As parents, there are times where we all think we’re doing it wrong (even if we don’t admit it). Being a parent is equal parts stressful and rewarding (I hope?), but no matter what you do people will always judge your parenting style. Yesterday, I got judged in my own apartment for letting my 10-month old fling spaghetti and tomato sauce all over the living room (HE WAS HAVING A GOOD TIME, OK?!). Although some people think things like feeding your child McDonald’s or formula make you an unfit parent, these examples deliver a big STFU to those snobs. This week’s roundup of loathsome parents includes 8 winners from around the United States.
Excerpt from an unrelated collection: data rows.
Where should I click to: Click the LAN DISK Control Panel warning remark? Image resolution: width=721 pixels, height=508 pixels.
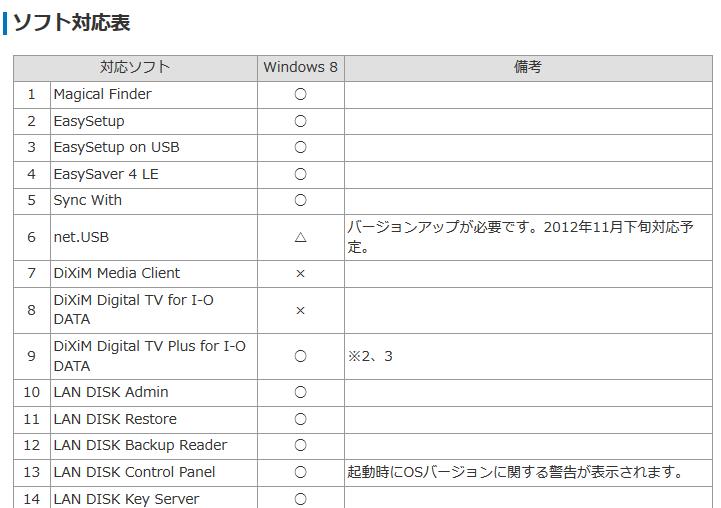(515, 472)
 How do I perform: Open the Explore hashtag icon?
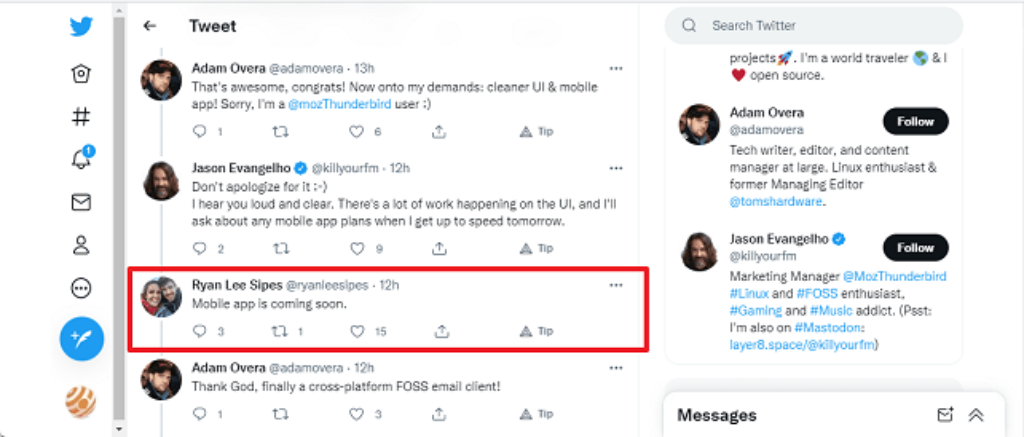point(81,117)
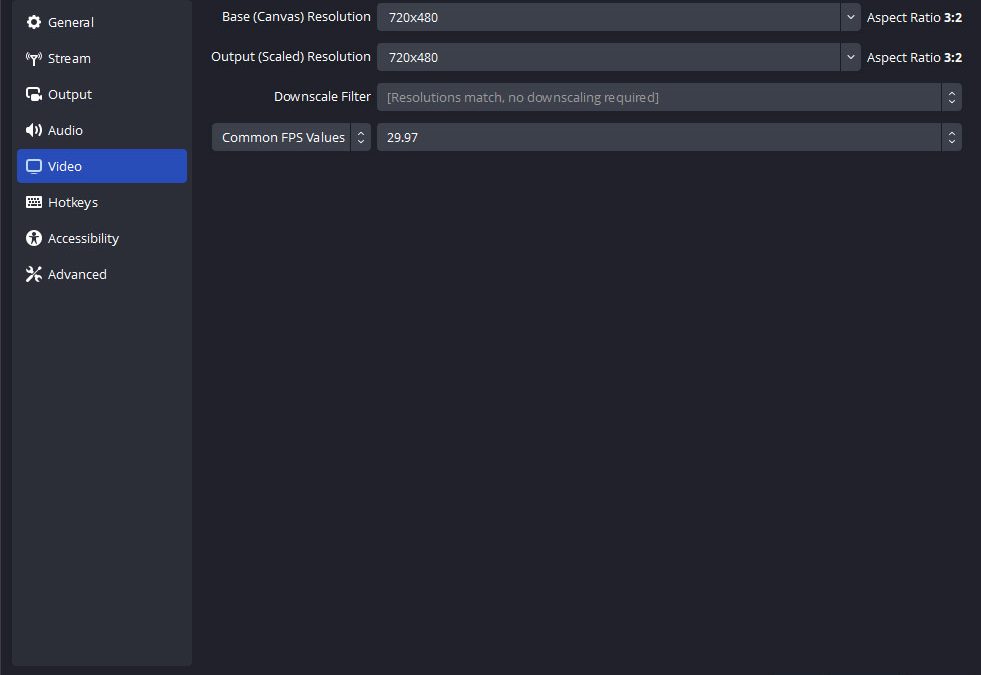The width and height of the screenshot is (981, 675).
Task: Open the Common FPS Values type selector
Action: (x=290, y=137)
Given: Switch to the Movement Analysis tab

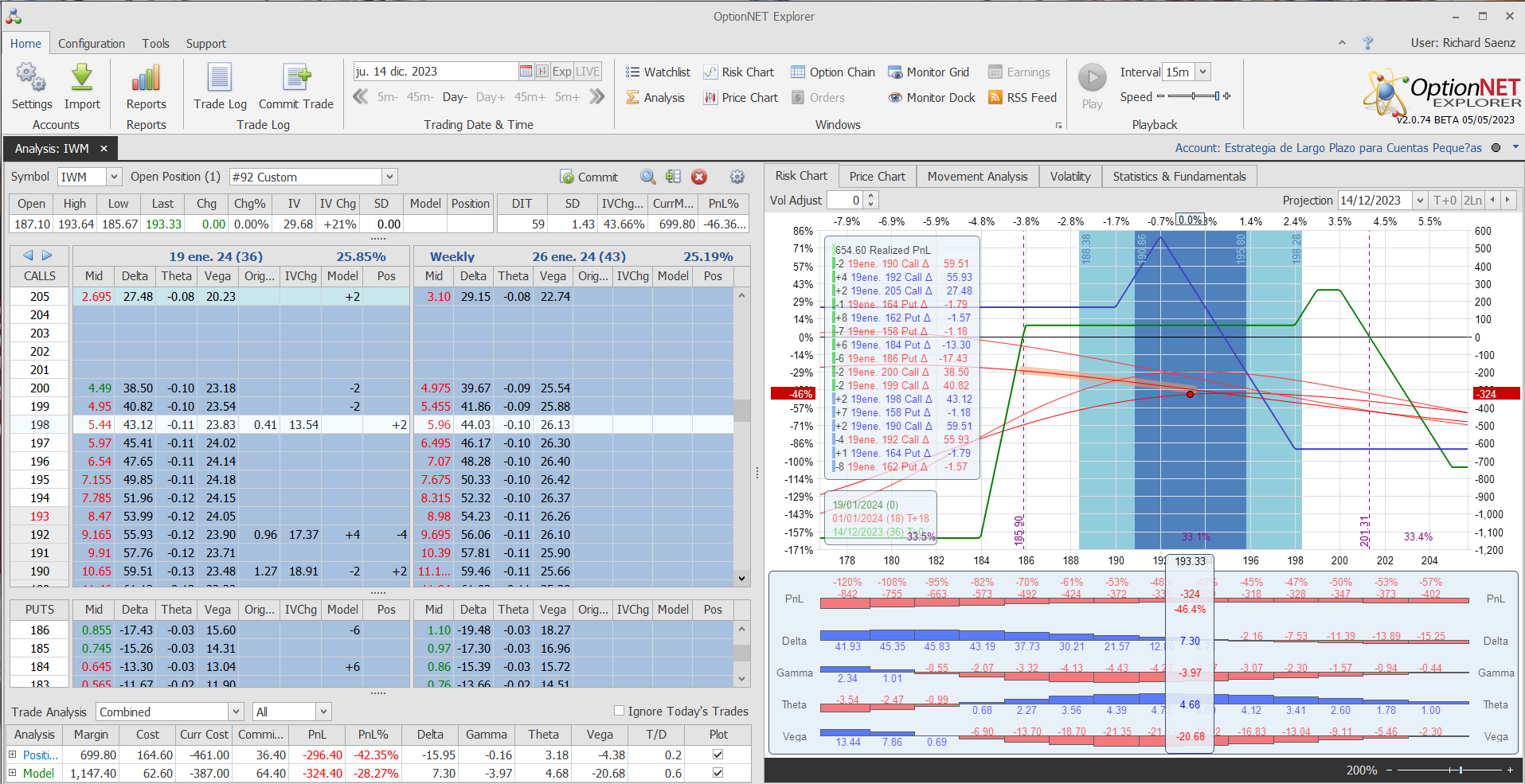Looking at the screenshot, I should (977, 177).
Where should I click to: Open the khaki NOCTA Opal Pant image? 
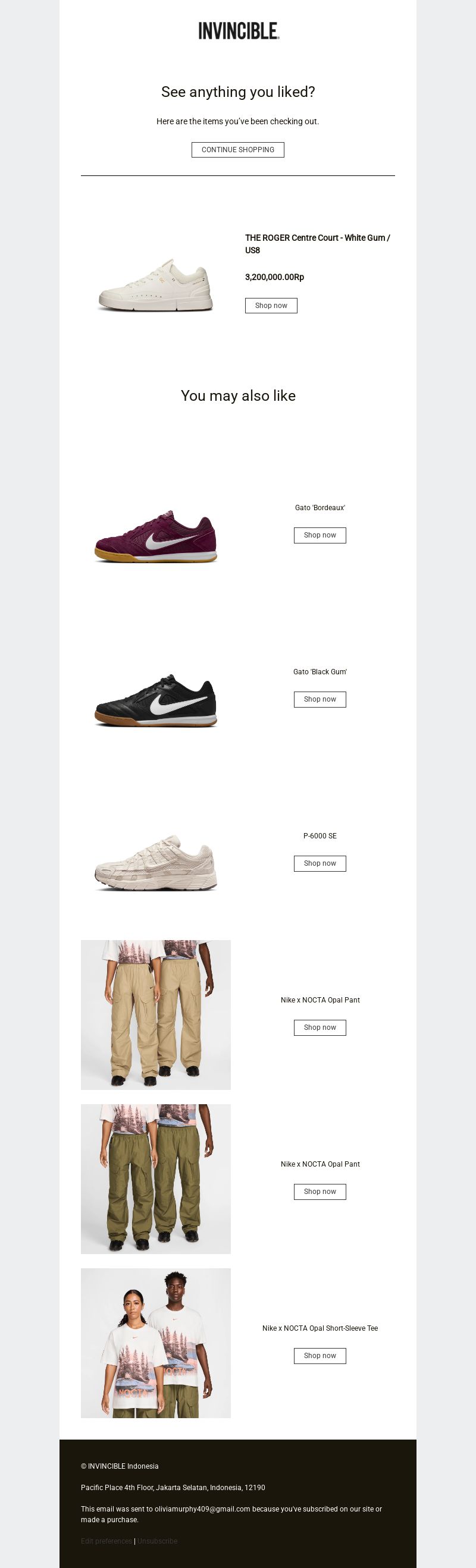tap(156, 1014)
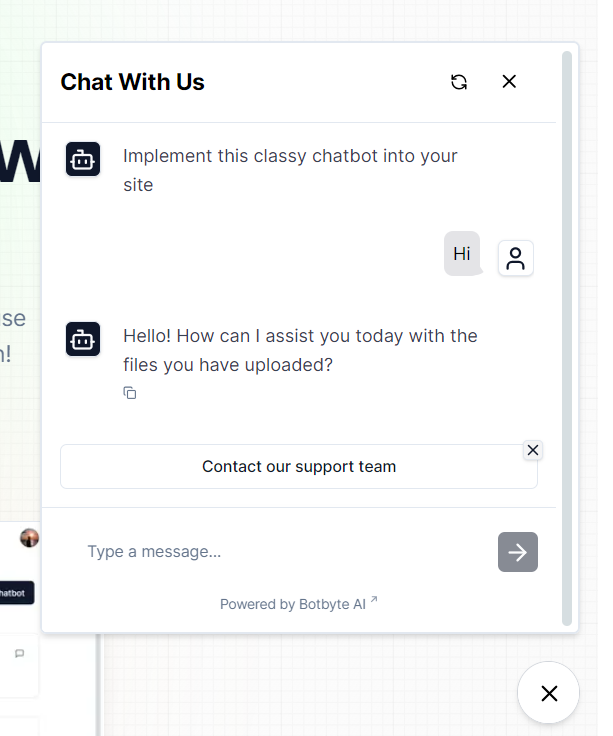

Although the stories are quite sad, I hope it will serve as a reminder that, overall, you are (most likely – and, especially, in comparison) a fantastic mom:
1. Latasha M. Wilson. She is accused of abandoning her baby in a cave; now, she’s accused of murder and abandonment of a corpse. On a scale of 1 to chicken nuggets, this lady is a baby bottle of toxic waste.
2. Cristina Louise Westerfield. Westerfield is being charged with child abandonment and endangerment after leaving her 5-year-old all alone in a dormitory of a college Ms. Westerfield doesn’t even attend.
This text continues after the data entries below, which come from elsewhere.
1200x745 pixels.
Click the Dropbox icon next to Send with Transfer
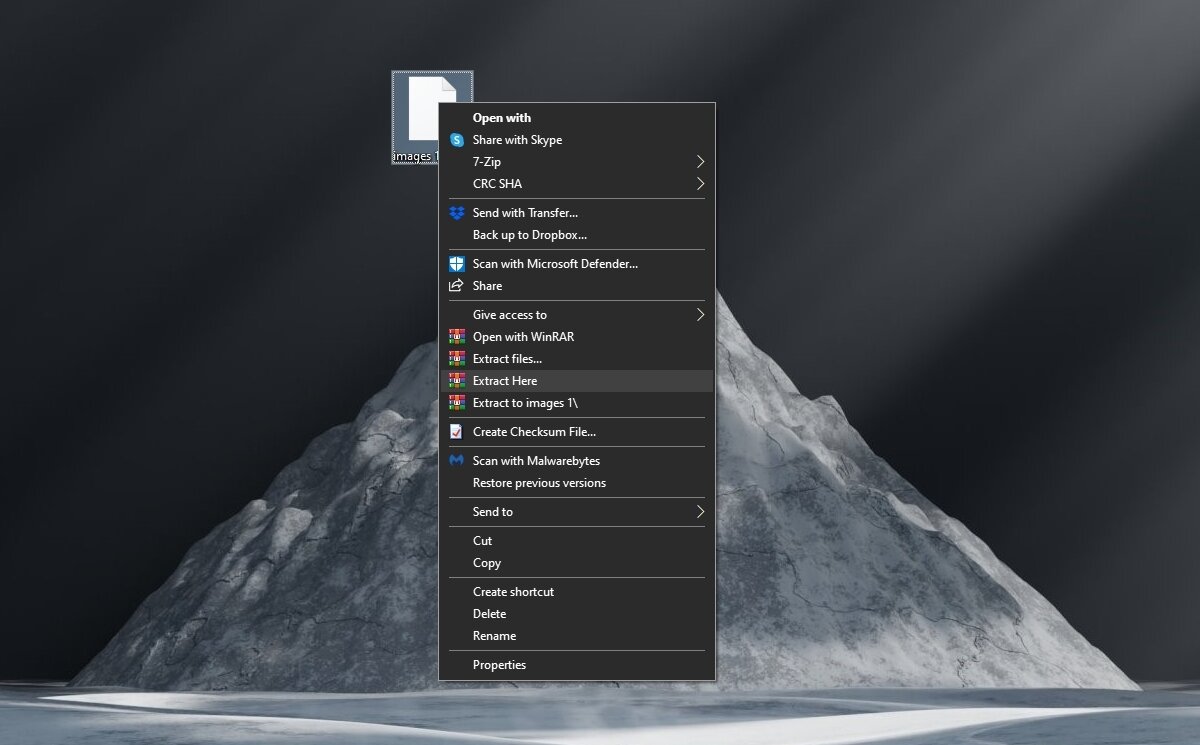click(457, 213)
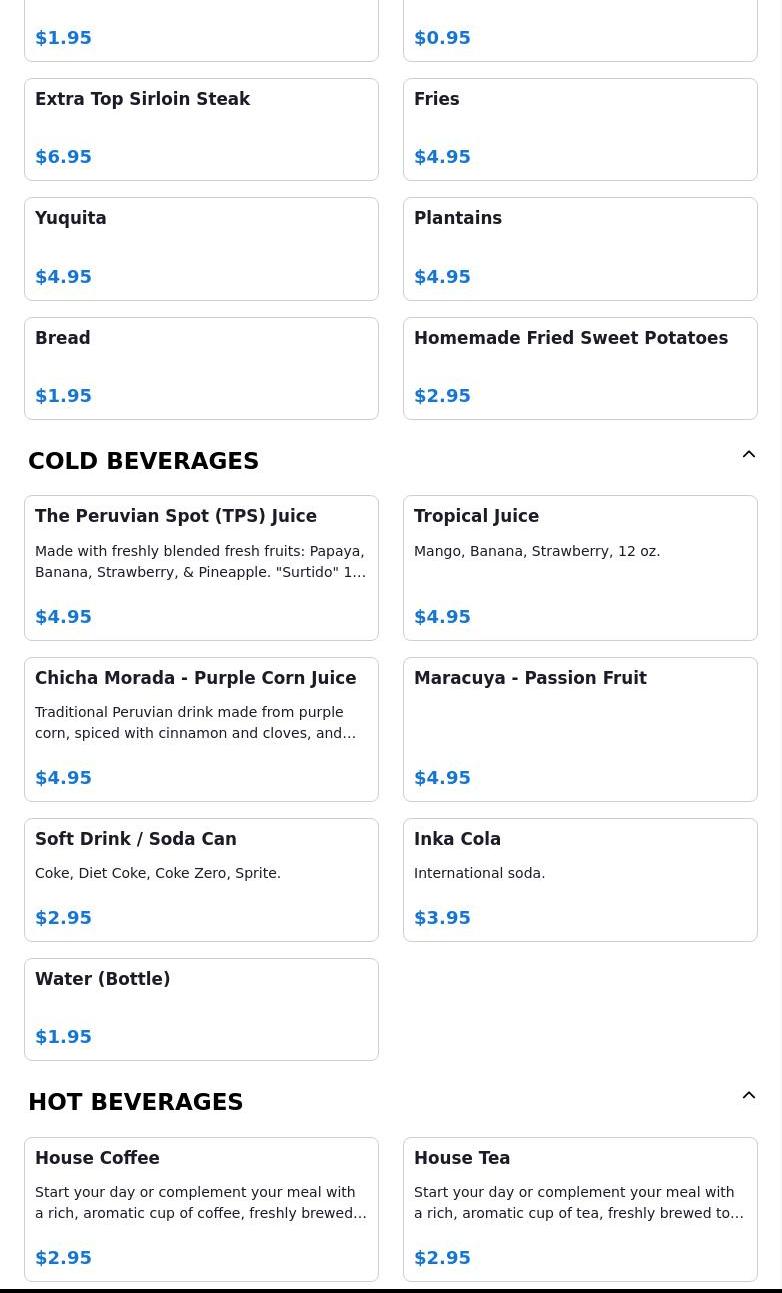Choose the Yuquita menu card
Screen dimensions: 782x1293
coord(201,248)
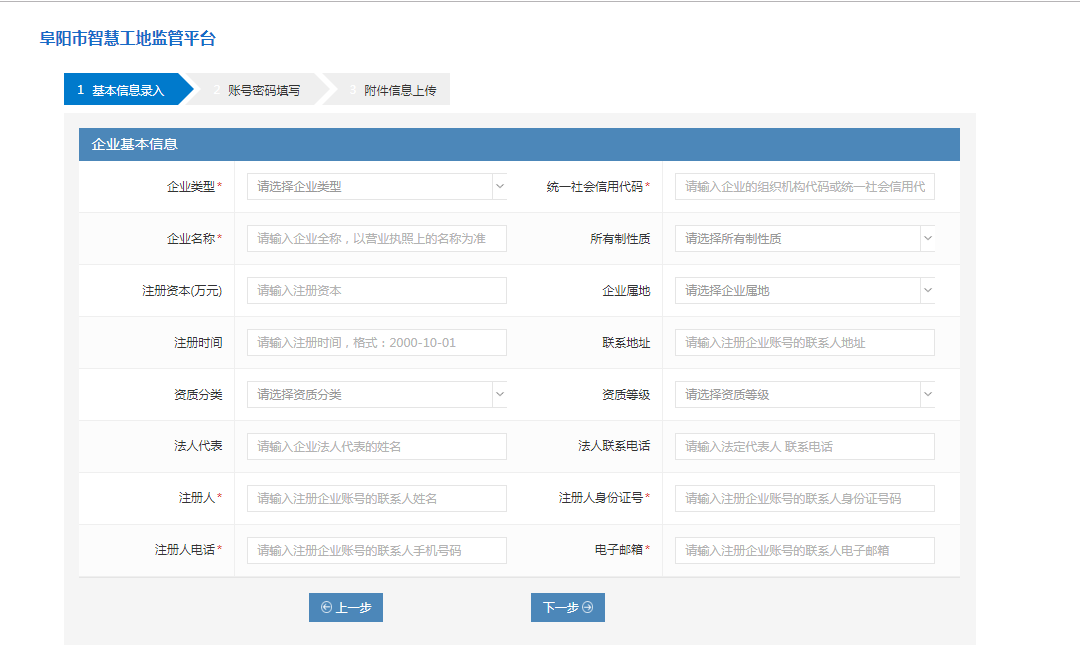
Task: Focus the 注册资本(万元) input box
Action: (376, 291)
3. Raquel Barreras. Methadone and Percocet addicted Barreras was under CPS surveillance since 2008, before her now dead 3-year-old son was even born in 2010. Barreras is being charged with murder.
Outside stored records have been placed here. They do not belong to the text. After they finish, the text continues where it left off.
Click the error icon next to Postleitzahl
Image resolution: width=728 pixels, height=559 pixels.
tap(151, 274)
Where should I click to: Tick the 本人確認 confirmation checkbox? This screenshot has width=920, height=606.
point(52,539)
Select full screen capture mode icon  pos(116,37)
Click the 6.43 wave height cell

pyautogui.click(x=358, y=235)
4. Ebony Wilkerson. Drove a van filled with her own children into the ocean at Daytona Beach. Her bail has been reduced from $1.2 million to $90K after attorneys began pursuing an insanity plea.
5. Catalina Marista Bruno. Bruno left her 11-month-old son in a car on a scorching Miami day. Her son broiled to death; Bruno is being charged with aggravated manslaughter and has plead guilty. However, Bruno has admitted to being an alcoholic and is being sent to rehab after just one year of jail time.
6. Janet Wilson. In charge of her disabled daughter’s care, Wilson did not notify authorities of her daughter’s death, allowed the body to decompose at her Toms River home while she went to Reno, Nevada, and continued collecting her daughter’s disability checks. Winner, winner, chicken dinner.
7. Shavon Carrillo. Told her sleeping 11-year-old “I love you” before shooting him in the head. She planned to shoot her other children, ages 2 and 9, but luckily her brother in law woke up and took the gun away from her. The 11-year-old is in critical condition, but he is not expected to survive.
8. Reba Doyle. Sentenced to two years of probation after slapping and shaking her child. Lovely.
So, there you have it. Eight moms who are much worse than you are, even if you let your children run wild, eat junk, and go to bed late. You’re welcome, Internet.